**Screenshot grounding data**
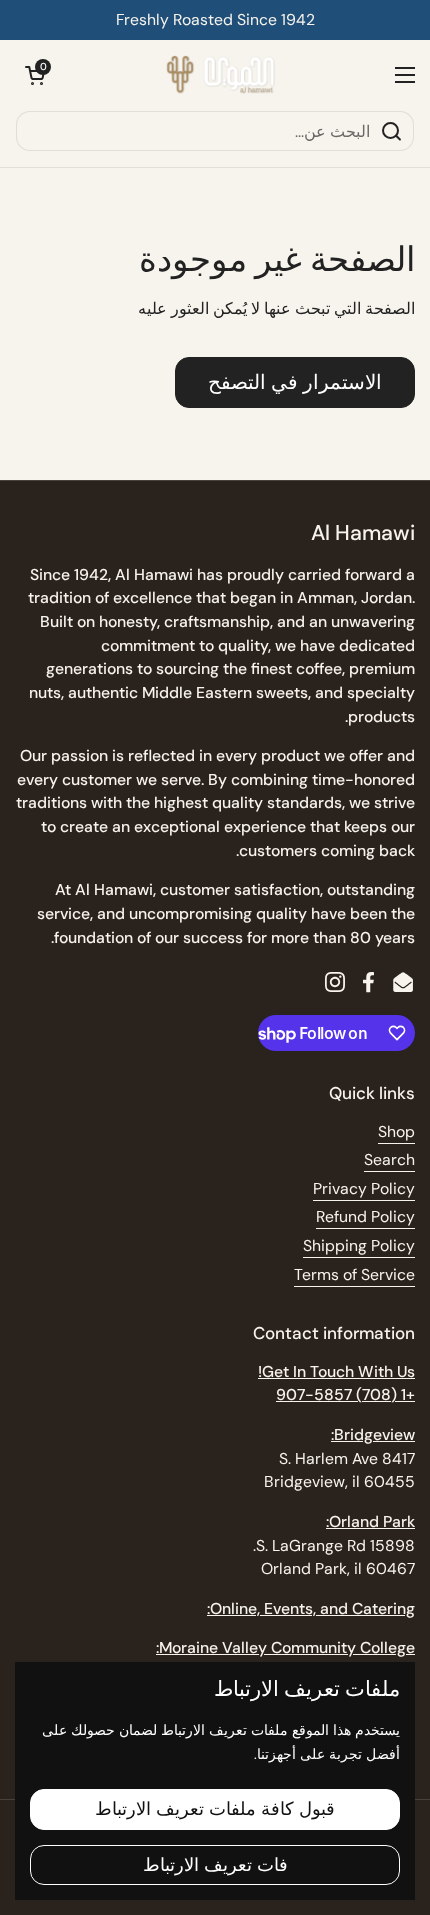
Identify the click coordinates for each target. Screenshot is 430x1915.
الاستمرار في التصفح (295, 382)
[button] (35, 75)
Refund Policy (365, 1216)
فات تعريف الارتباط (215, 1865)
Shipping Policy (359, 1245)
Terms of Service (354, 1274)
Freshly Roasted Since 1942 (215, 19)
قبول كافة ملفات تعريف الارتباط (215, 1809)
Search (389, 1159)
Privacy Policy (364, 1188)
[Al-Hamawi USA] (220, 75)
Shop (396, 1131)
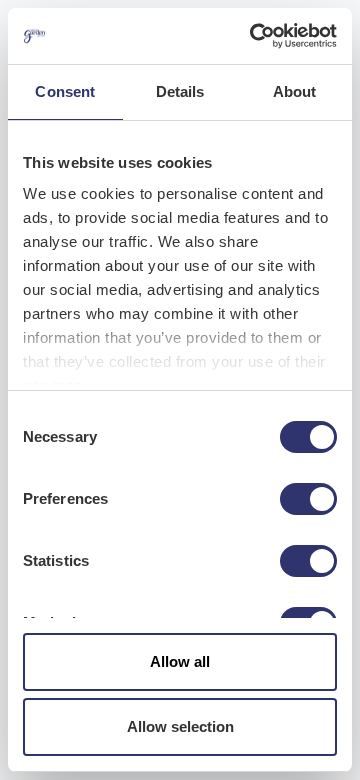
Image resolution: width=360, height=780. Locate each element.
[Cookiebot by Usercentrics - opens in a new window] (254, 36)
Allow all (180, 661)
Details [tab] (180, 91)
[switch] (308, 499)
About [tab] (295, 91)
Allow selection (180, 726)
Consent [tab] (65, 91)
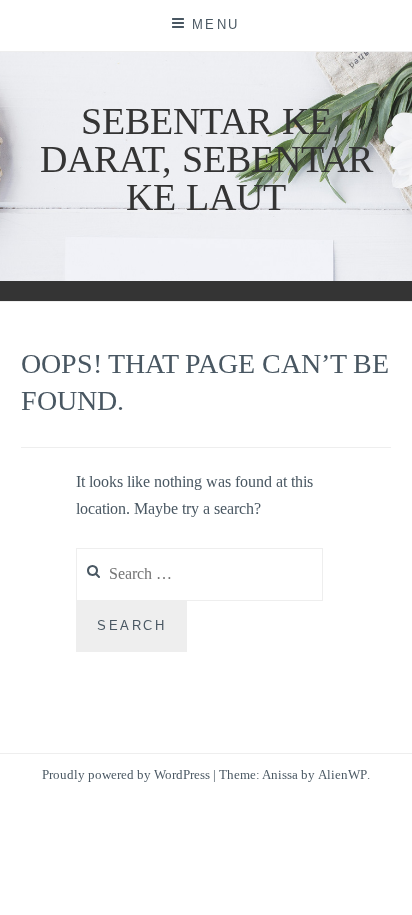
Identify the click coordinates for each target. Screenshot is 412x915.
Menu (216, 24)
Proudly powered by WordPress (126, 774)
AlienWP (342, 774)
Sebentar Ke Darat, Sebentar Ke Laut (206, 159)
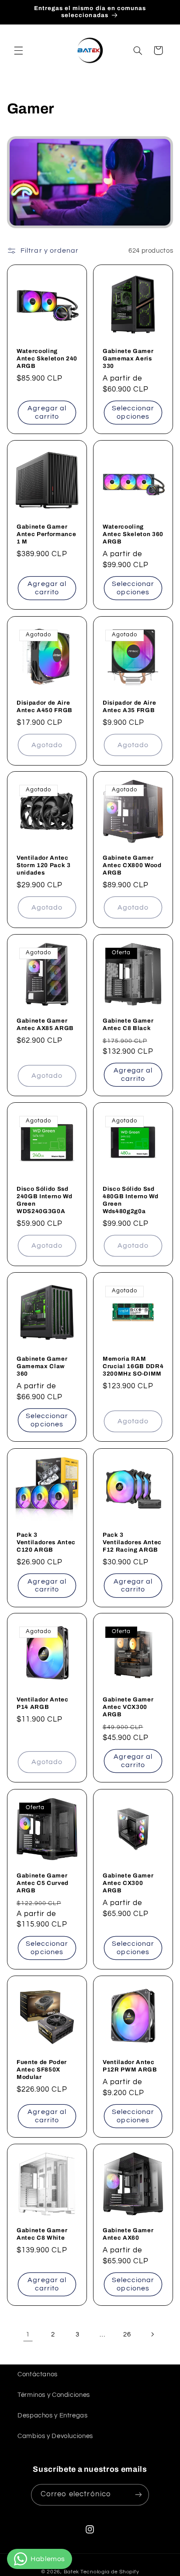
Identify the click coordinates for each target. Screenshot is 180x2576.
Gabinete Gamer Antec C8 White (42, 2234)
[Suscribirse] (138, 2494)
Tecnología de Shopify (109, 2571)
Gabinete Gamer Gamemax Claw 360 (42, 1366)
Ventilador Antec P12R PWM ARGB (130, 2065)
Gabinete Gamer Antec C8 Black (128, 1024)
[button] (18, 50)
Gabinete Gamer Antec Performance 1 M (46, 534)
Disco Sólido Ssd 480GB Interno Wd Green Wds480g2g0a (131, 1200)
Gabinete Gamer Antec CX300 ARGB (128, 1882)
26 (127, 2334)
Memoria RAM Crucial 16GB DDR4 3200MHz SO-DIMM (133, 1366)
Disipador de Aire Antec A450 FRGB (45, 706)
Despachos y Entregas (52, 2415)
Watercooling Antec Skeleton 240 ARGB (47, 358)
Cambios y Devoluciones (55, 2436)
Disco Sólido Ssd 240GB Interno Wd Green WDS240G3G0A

**ABOUT THIS TASK**
Looking at the data above, return every line from the one with "Disco Sólido Ssd 480GB" down to the one with "Despachos y Entregas (52, 2415)", exactly and inclusively.

**OUTPUT**
Disco Sólido Ssd 480GB Interno Wd Green Wds480g2g0a (131, 1200)
Gabinete Gamer Antec CX300 ARGB (128, 1882)
26 (127, 2334)
Memoria RAM Crucial 16GB DDR4 3200MHz SO-DIMM (133, 1366)
Disipador de Aire Antec A450 FRGB (45, 706)
Despachos y Entregas (52, 2415)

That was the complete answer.